This awkward acronym simply stands for earnings before interest, taxes, depreciation, and amortization. EBITDA is one of the factors used to analyze a company's financial health.
- TIP: You can find the Enterprise Multiple, a ratio used to determine the value of a company, by dividing the Enterprise Value, or EV, with EBITDA.
- Step 1: Realize that EBITDA is a non-GAAP, or Generally Accepted Accounting Principles, formula that allows for more discretion as to what is, and what is not, included in the calculation. Companies frequently change items included in their EBITDA calculation from one reporting period to the next.
- FACT: EBITDA started being frequently used in the 1980s, as many leveraged buyouts were taking place, when it was used to measure the ability of a company to service its debt.
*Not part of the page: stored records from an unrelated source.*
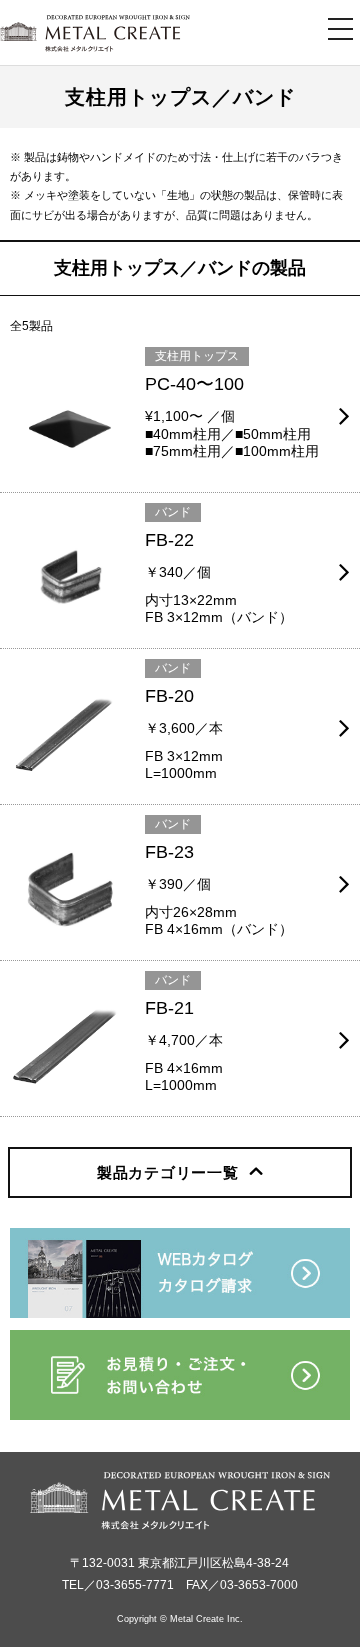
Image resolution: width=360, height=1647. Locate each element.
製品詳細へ (34, 348)
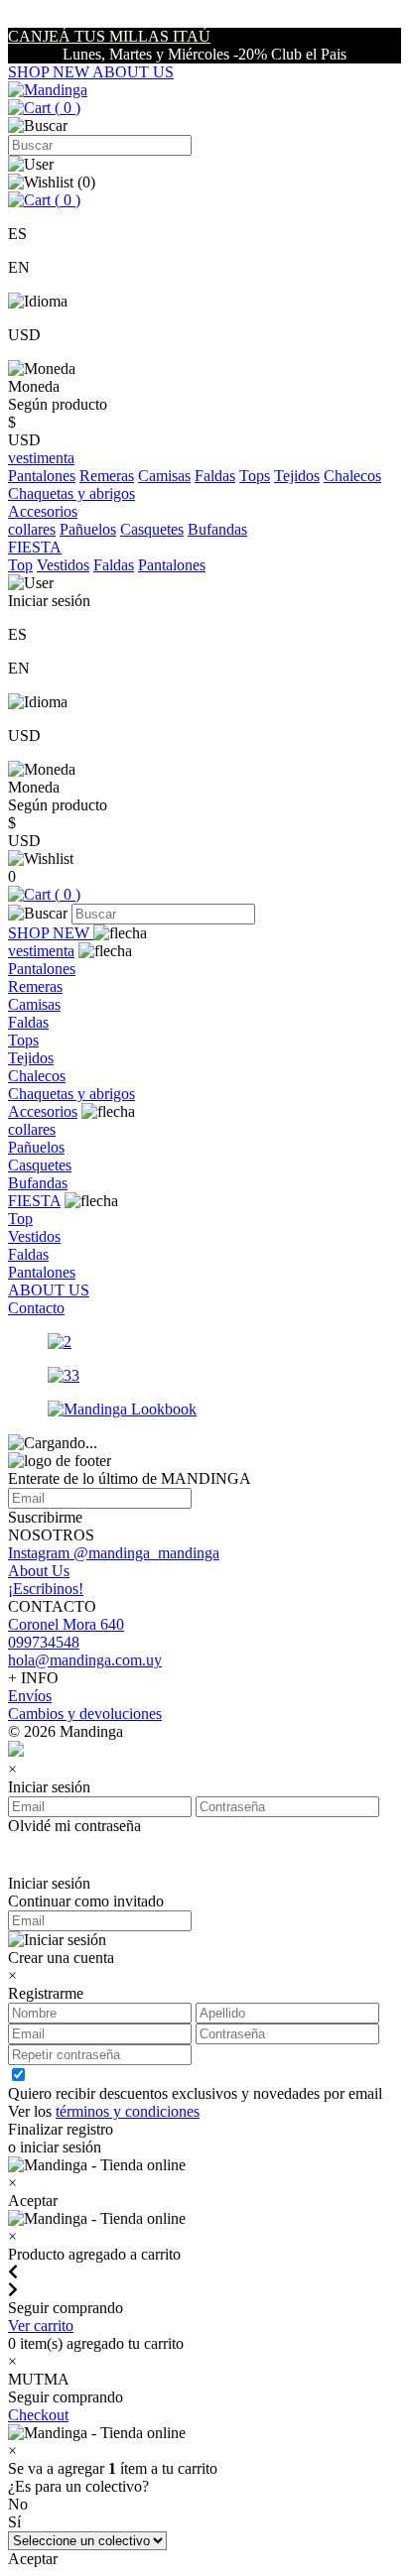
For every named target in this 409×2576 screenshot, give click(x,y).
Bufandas (217, 529)
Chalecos (352, 475)
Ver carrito (40, 2325)
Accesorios (42, 1111)
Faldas (215, 475)
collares (32, 529)
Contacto (36, 1307)
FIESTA (34, 1200)
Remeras (106, 475)
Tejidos (297, 475)
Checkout (38, 2414)
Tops (254, 475)
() (65, 107)
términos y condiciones (128, 2111)
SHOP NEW (50, 71)
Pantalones (41, 475)
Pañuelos (88, 529)
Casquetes (152, 529)
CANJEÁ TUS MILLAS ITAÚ (109, 36)
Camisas (164, 475)
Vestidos (63, 564)
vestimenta (41, 950)
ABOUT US (133, 71)
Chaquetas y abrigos (71, 493)
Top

- Step 2: Arrive at EBITDA by adding net income to interest, taxes, depreciation, and amortization costs and subtract this number from the total expenses. Subtract the resulting total from revenue to find EBITDA, which is essentially revenues minus expenses.
- Step 3: Ascertain the cost of amortization. Amortization in a company is usually the depreciation of intangible assets.
- Step 4: Establish the amount of interest paid, which is the debt the company incurred to finance purchases.
- Step 5: Find the total amount of income taxes paid to local, county, state, and federal government.
- Step 6: Locate the cost of depreciation. Depreciation indicates assets that have lost value over time through aging or becoming obsolete.
- Step 7: Determine net income, which is total income minus total expenses. You can find net income on the company's income statement. If total income is $500 and total expenses are $450, then net income is $50.